How can I configure the Apache httpd server to use SSL to communicate with an LDAP server when authenticating HTTP clients?
http://www.redhat.com/magazine/023sep06/features/tips_tricks/?intcmp=bcm_edmsept_007
by Vince Worthington II
Release Found: Red Hat Enterprise Linux 3 and 4
The Apache webserver supports various methods of requiring HTTP clients to authenticate before being able to access protected areas, including using an LDAP directory containing users and their passwords.
While the mod_authz_ldap Apache LDAP authentication module is available as an optional RPM that is capable of non-SSL-enabled LDAP authentication or certificate-based client authentication, mod_authz_ldap does not support use of SSL or TLS to encrypt its communications with LDAP servers. The standard mod_ldap.so and mod_auth_ldap.so LDAP and LDAP Authentication modules which are provided in the base httpd server daemon package in Red Hat Enterprise Linux versions 3 and 4 support using SSL to communicate with the LDAP server. Therefore it is not necessary to have the mod_authz_ldap RPM installed to achieve this configuration goal.
The following are excerpts from an example Apache /etc/httpd/conf/httpd.conf configuration file which show the configuration statements needed to enable Apache to communicate with the LDAP server using SSL. The example below will cause the entire /var/www/html directory structure to be protected by requiring connecting clients to authenticate:
First, make sure httpd.conf still contains the two lines which instruct httpd to load the needed LDAP modules:
LoadModule ldap_module modules/mod_ldap.so
LoadModule auth_ldap_module modules/mod_auth_ldap.so
NOTE: The two lines above already exist in the default httpd.conf configuration file provided with the httpd package and should not need to be added unless they are missing.

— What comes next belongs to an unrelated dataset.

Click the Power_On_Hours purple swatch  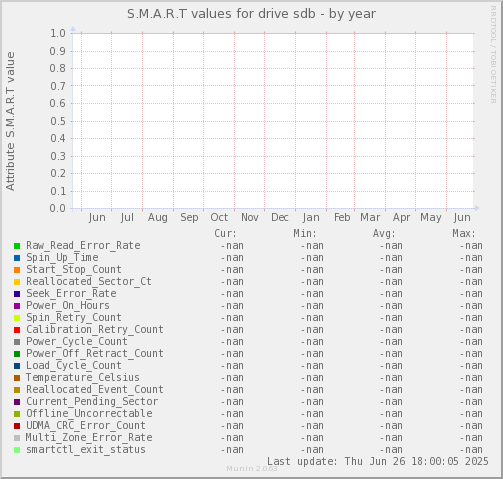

The following two Apache configuration file statements can only be defined once per server and therefore must be located in the main section of httpd.conf, not inside a <Directory> or <VirtualHost> container or .htaccess file:
# Path to the Certificate Authority (CA) certificate used to sign the LDAP
# server’s certificate. The file must be readable by user httpd runs as
# (normally user apache):
LDAPTrustedCA /etc/openldap/cacerts/my-ca.crt
# The format of the file defined above. BASE64_FILE should be correct
# in most cases:
LDAPTrustedCAType BASE64_FILE
The following statements can be used in a <Directory> container as shown in the example below. Other possibilities exist, such as placing the same configuration statements in an .htaccess file to protect a particular directory underneath the DocumentRoot, or within a <VirtualHost> container to protect the entire virtual host. Note that in the case of using an .htaccess file to configure per-directory authentication, the configuration of the immediate parent container must include AuthConfig among the AllowOverride options.

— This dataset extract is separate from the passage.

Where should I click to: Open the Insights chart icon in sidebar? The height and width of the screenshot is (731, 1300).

<Directory “/var/www/html”>
Options Indexes FollowSymLinks
AllowOverride None
Order allow,deny
Allow from all
AuthLDAPAuthoritative on
AuthLDAPEnabled on
AuthType Basic
AuthName “Restricted Area”
# The following two lines are an example of providing a username
# and password of a user with read access to the LDAP directory
# in case the server is configured to not allow anonymous binds,
# and may be necessary for some environments:
#AuthLDAPBindDN “uid=ldapauthuser,ou=People,dc=example,dc=com”

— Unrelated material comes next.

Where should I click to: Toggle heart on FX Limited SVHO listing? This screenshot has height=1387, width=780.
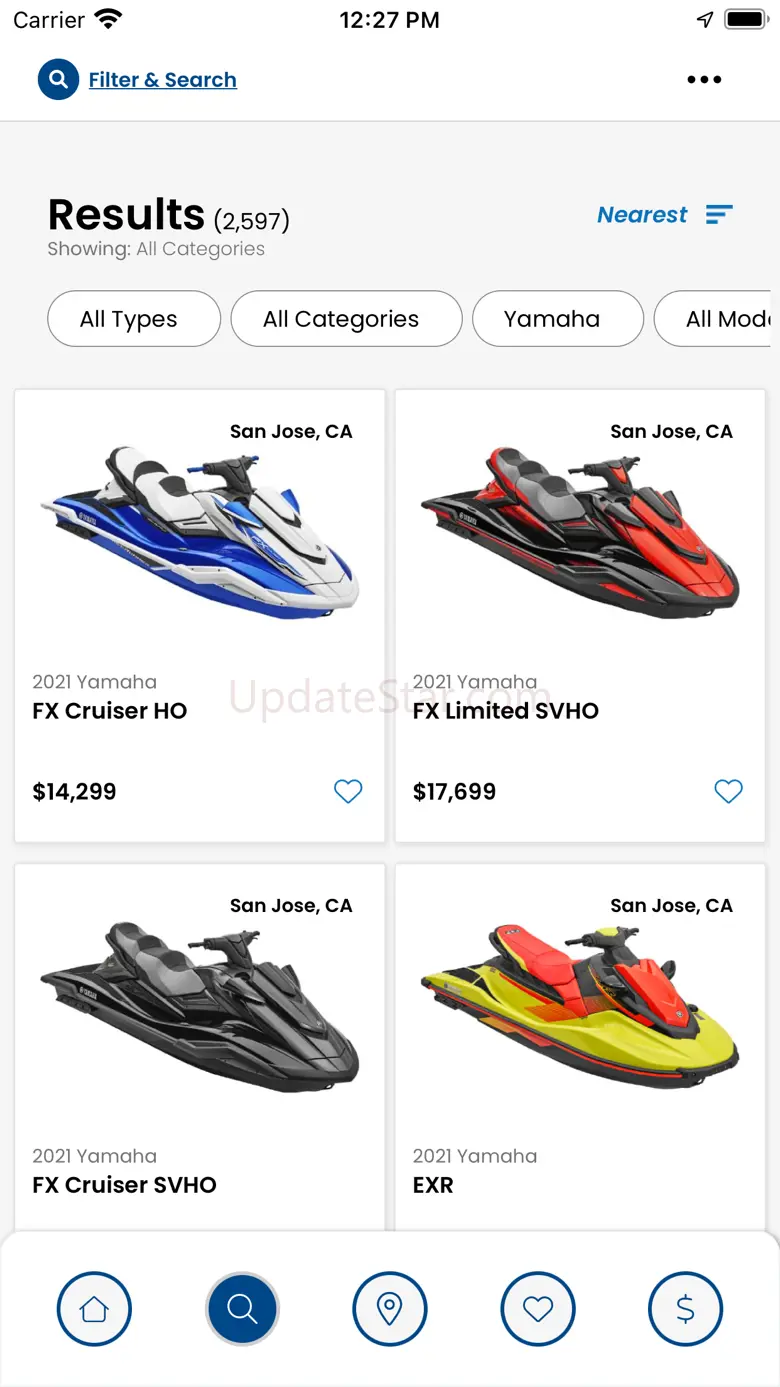729,791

#AuthLDAPBindPassword “secretpassword”
# The AuthLDAPUrl statement below defines the LDAP server to use as
# myldapserver.example.com, sets the search base to start searching
# for users at to ou=People,dc=example,dc=com, defines the attribute
# to match the username provided by the user as uid, and defines a
# subtree-type search to be used to locate the user’s entry in the
# LDAP directory:
AuthLDAPUrl “ldaps://myldapserver.example.com:636/ou=People,dc=example,dc=com?uid?sub”
# This tells HTTP to only allow access if they can authenticate:
require valid-user
</Directory>
For further information on Apache configuration syntax, refer to the Apache documentation.